Texto da página:
───

Tal propaganda é parte dos esforços do governo
em criar uma histeria anti-Tamil para justificar uma guerra que
grande parte da população não deseja. Seguindo
o ataque do LTTE em Galle, dia 18 de outubro uma multidão
Sinhala chauvinista atacou lojas de propriedade de Tâmeis
no local, jogando pedras e quebrando janelas. Rambukwella culpou
o LTTE por tentar provocar um tipo de retrocesso,
mas ele e o governo são os responsáveis por criar
a atmosfera atual.
O governo de Rajapakse é sustentado por partidos Sinhala
extremistas, incluindo o Janatha Vimukthi Peramuna (JVP), que
vem fazendo abertas campanhas pela guerra. Após o ataque
em Galle, o JVP encorajou o governo a não participar das
negociações em Genebra. Nós insistimos
que o governo desista de retomar as negociações
de paz em Genebra, declarou demagogicamente o líder
parlamentar do JVP, Wimal Weerawansa. Já é
tempo para o enviado de paz do governo parar de passar suas roupas
para ir a Genebra.

───

Linhas de um conjunto de dados:
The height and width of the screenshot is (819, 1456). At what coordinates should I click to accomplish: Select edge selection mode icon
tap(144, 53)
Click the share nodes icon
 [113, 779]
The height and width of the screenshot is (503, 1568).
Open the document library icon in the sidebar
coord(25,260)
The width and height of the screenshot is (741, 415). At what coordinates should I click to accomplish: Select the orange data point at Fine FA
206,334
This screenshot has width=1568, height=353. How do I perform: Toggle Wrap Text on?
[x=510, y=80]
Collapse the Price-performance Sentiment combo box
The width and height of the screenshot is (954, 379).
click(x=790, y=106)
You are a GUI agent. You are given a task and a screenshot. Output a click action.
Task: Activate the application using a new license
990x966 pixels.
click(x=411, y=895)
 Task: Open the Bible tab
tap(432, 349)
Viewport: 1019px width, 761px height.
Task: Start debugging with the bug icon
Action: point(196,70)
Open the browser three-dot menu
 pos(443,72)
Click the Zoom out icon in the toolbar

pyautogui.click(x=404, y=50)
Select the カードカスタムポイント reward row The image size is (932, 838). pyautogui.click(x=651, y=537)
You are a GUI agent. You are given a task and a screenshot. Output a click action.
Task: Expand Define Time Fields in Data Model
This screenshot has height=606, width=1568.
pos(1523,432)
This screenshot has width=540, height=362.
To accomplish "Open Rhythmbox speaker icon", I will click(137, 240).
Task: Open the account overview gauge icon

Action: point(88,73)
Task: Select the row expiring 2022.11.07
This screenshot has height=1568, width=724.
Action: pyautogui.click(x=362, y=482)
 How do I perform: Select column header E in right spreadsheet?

───

Lista de tarefas:
1) Reescreva de forma mais curta o parágrafo do texto da página que começa com "O governo de Rajapakse é sustentado", mantendo os fatos principais.
2) Cite todas as pessoas mencionadas pelo nome no texto da página.

Respostas completas:
1) O governo de Rajapakse se apoia em partidos Sinhala extremistas, entre eles o Janatha Vimukthi Peramuna (JVP), que faz campanha aberta pela guerra. Depois do ataque em Galle, o JVP incentivou o governo a não participar das negociações em Genebra. Seu líder parlamentar, Wimal Weerawansa, exigiu que o governo desistisse de retomar as negociações de paz.

2) Rambukwella, Rajapakse, Wimal Weerawansa